Ekaru became a noted advocate for the rights of women in Isiolo County, particularly indigenous women. In 2005, she was elected president of the feminist organisation Maendeleo Ya Wanawake, and was a member of the Defenders Coalition of Kenya's National Network of Women Human Rights Defenders. Ekaru advocated for girls' education and female empowerment through village savings and loans associations and self-help groups; she also supported women with HIV and victims of forced marriage. Ekaru challenged laws and traditions that forbade indigenous women from inheriting land, which was later enshrined in law in 2016, although this was not widely followed by many communities nor enforced by authorities. Her lands rights work also focused on the impact of climate change, promoting the cultivation of crops in areas impacted by drought.

In 2010, Ekaru represented Isiolo at the National Constitution Conference in Nairobi in which a new constitution was drafted.

== Murder and response ==
On 3 January 2022, Ekaru was stabbed to death at a funeral in Kambi Garba, Isiolo at the age of 48. She was reportedly stabbed five times in the chest, groin, back and hand by a neighbour with whom she was involved in a land rights dispute. The suspect was subsequently chased and apprehended by a mob, requiring his hospitalisation before he was transferred to Isiolo Police Station. On 25 January, the suspect plead not guilty; his trial started on 5 December 2022 at the High Court in Meru County.

On 12 January 2022, protests were held in at least six of Kenya's counties under the hashtag "#Justice4Elizabeth", demanding justice for Ekaru and other murdered Kenyan women. Petitions demanding a speedy investigation into Ikaru's murder was presented to the County Commissioners in Isiolo and Kisumu, as well as to the Supreme Court of Kenya and Harambee House, home of the President of Kenya, in Nairobi.

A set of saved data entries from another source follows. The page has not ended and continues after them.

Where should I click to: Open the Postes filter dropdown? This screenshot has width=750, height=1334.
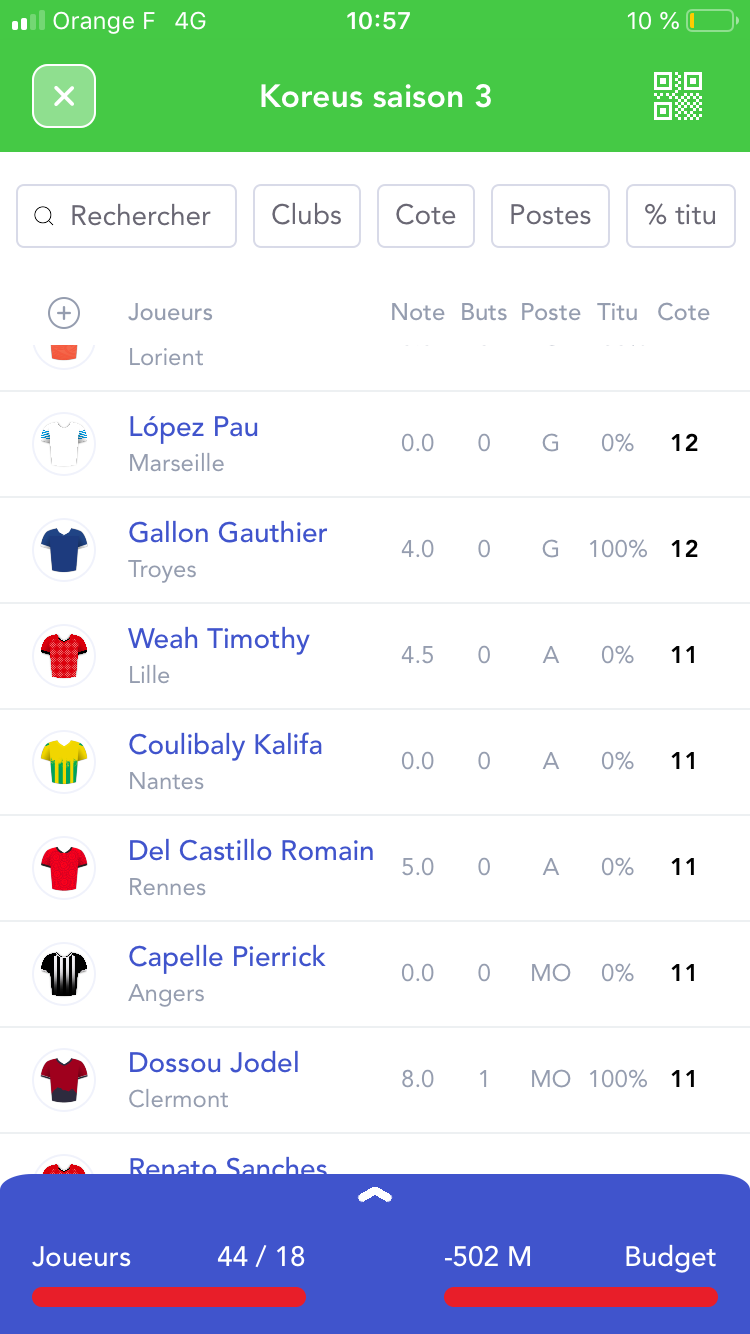tap(550, 215)
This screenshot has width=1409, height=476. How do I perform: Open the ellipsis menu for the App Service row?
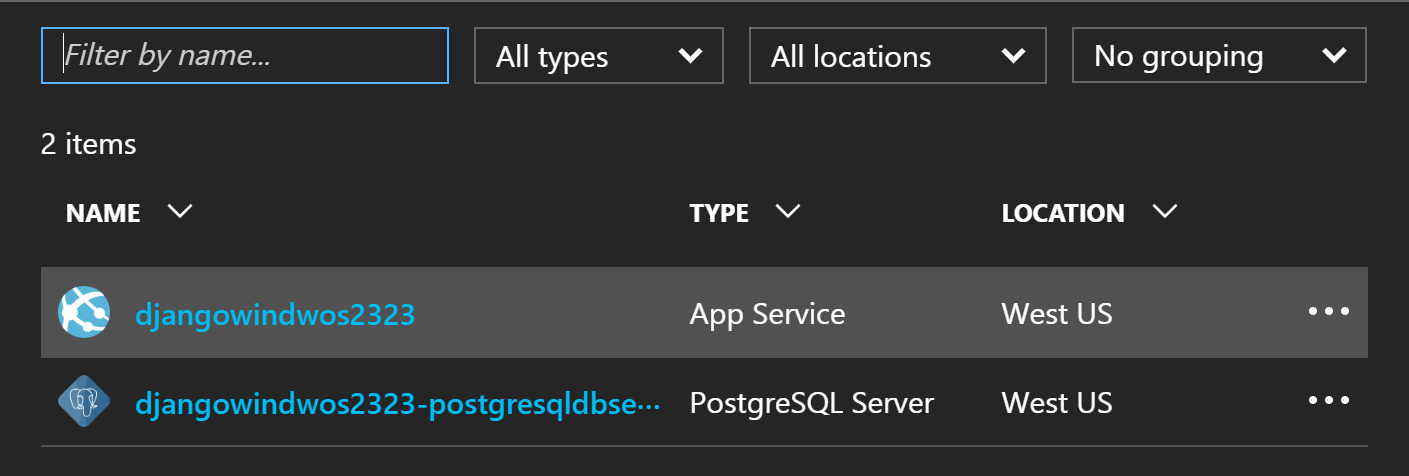click(1328, 313)
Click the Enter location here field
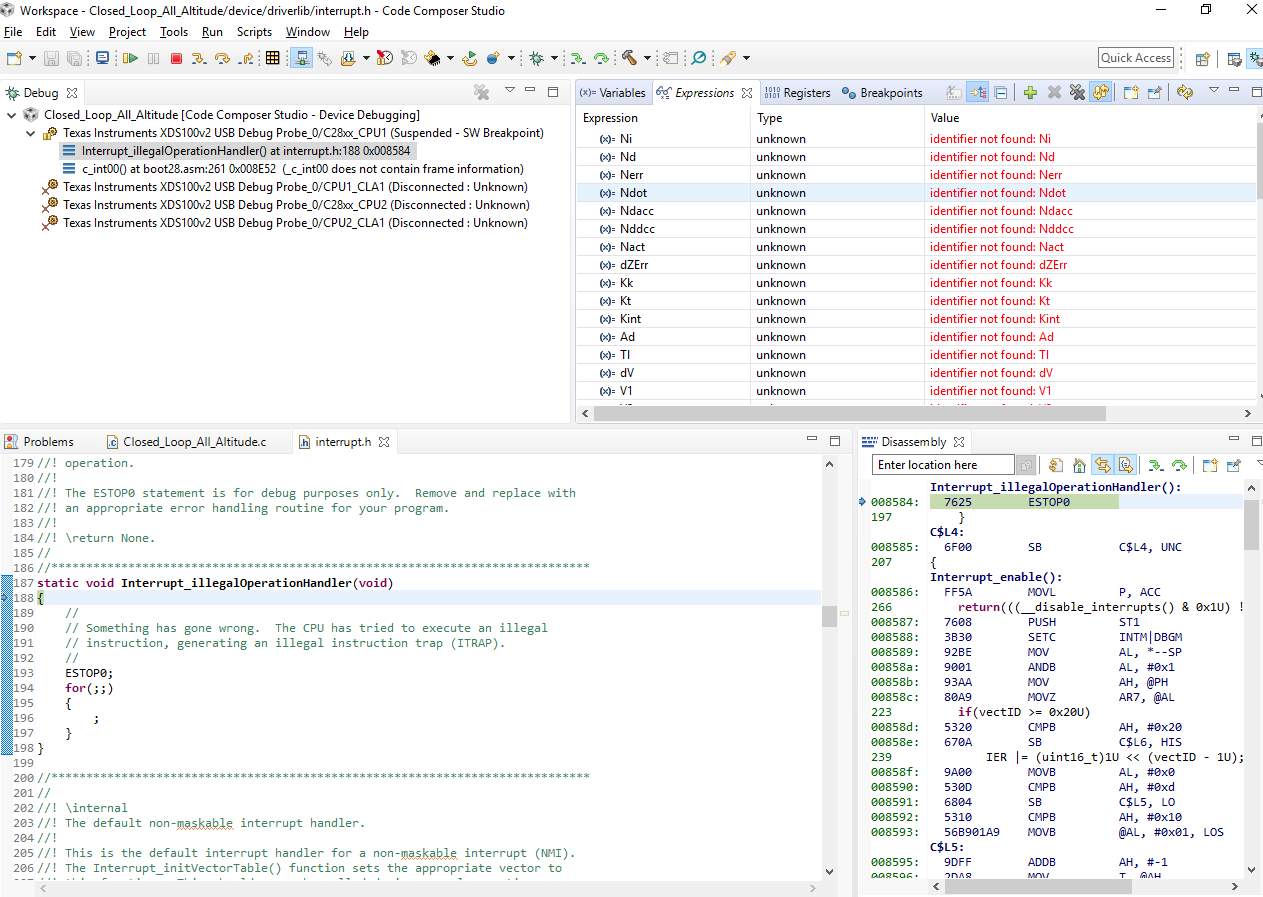The height and width of the screenshot is (897, 1263). (x=943, y=465)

Front Line Defenders expressed concern at escalating attacks against women, and particularly activists, in Kenya. It expressed its condolences for her family and called on the Kenyan government to publicly condemn her murder. Peace Brigades International called on Kenyan authorities to "seek justice" for Ekaru and other murdered female activists. La Via Campesina condemned Ekaru's murder. The Women Human Rights Defenders Hub praised Ekaru for her efforts to protect rights enshrined in the Kenya constitution.

== Recognition ==
Ekaru received the Head of State Commendation Award for her human rights work in Kenya.